To do: Exact copy, pictures excluded: set down only the lines from the one with "Click the Input fields info icon" through the end of the entries, keeping both end lines.

(Screenshot grounding data)
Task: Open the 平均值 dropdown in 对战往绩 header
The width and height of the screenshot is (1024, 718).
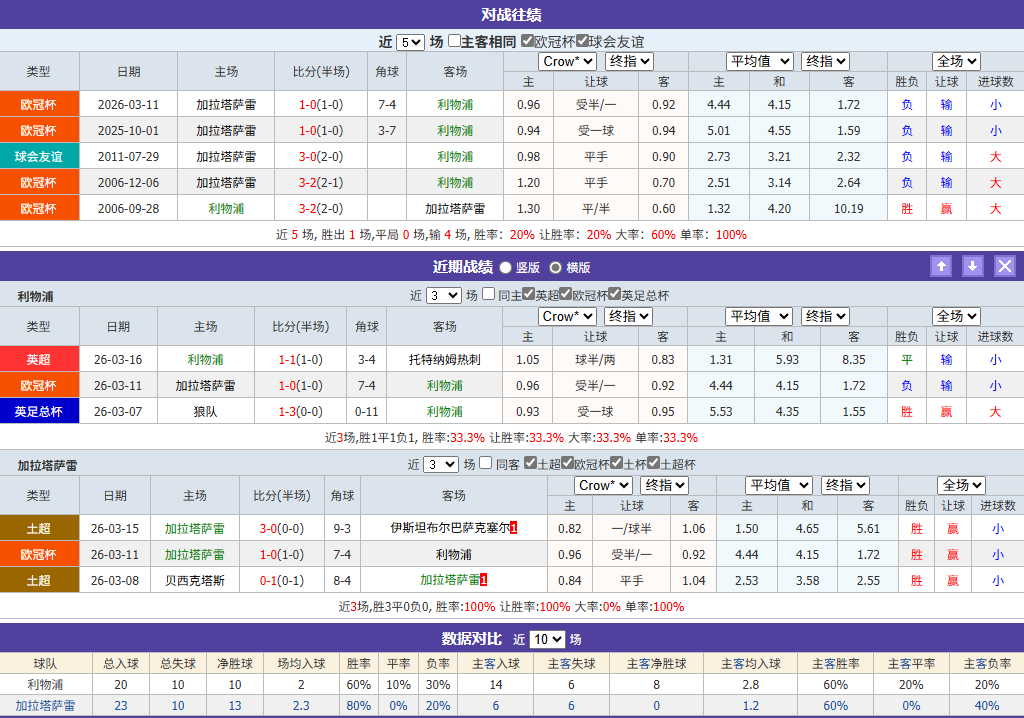Action: 760,61
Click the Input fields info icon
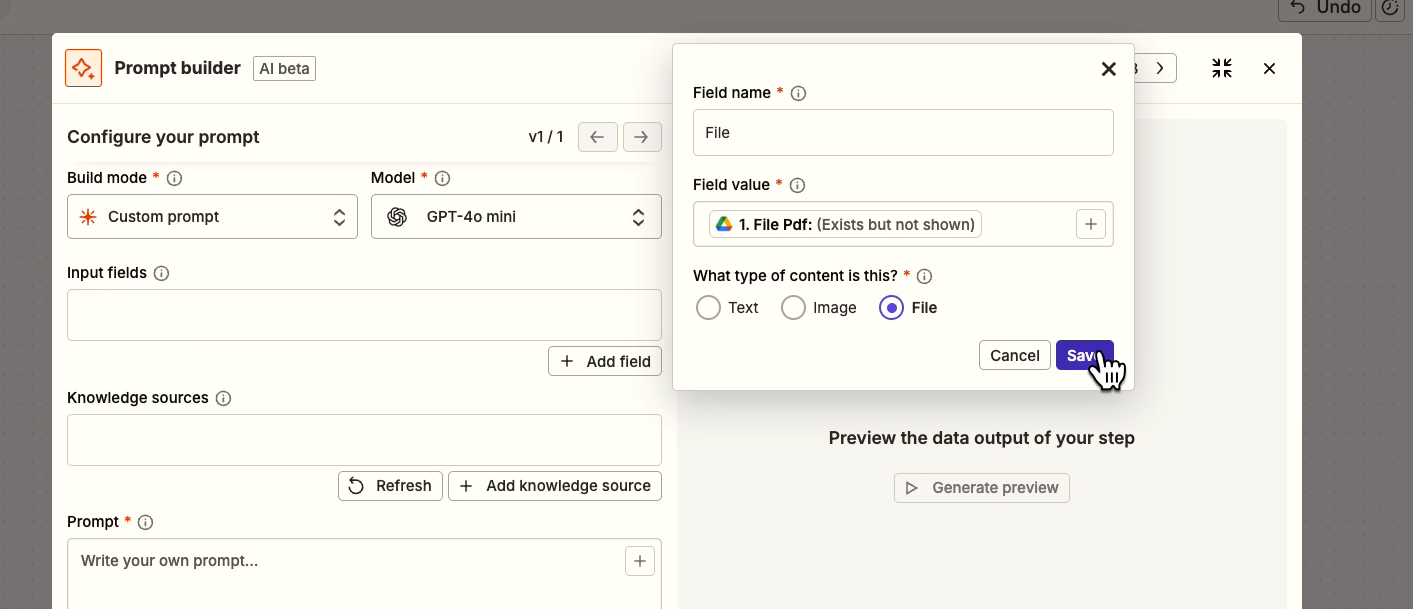This screenshot has height=609, width=1413. [x=161, y=273]
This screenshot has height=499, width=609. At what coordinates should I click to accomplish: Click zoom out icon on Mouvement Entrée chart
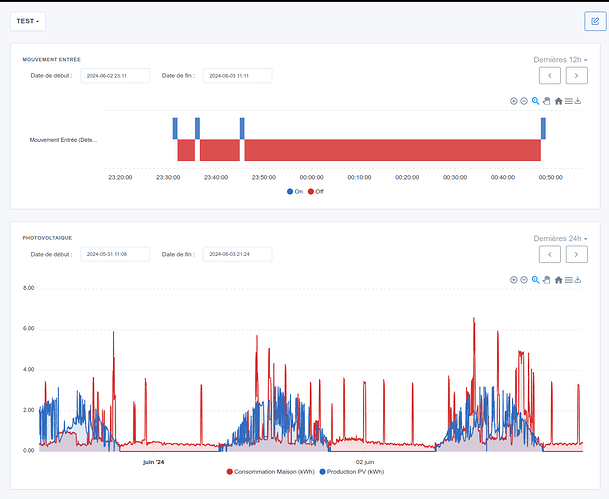(x=524, y=101)
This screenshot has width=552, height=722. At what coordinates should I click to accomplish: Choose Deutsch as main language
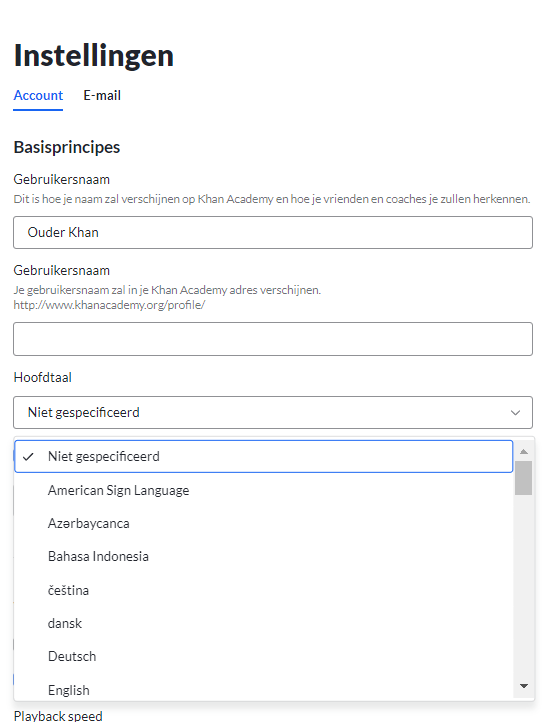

Exercise solution:
Click the Input fields info icon
This screenshot has height=609, width=1413. [x=161, y=273]
This screenshot has height=499, width=609. At what coordinates should I click to accomplish: Click zoom out icon on Mouvement Entrée chart
(x=524, y=101)
This screenshot has width=552, height=722. At what coordinates should I click to accomplish: Choose Deutsch as main language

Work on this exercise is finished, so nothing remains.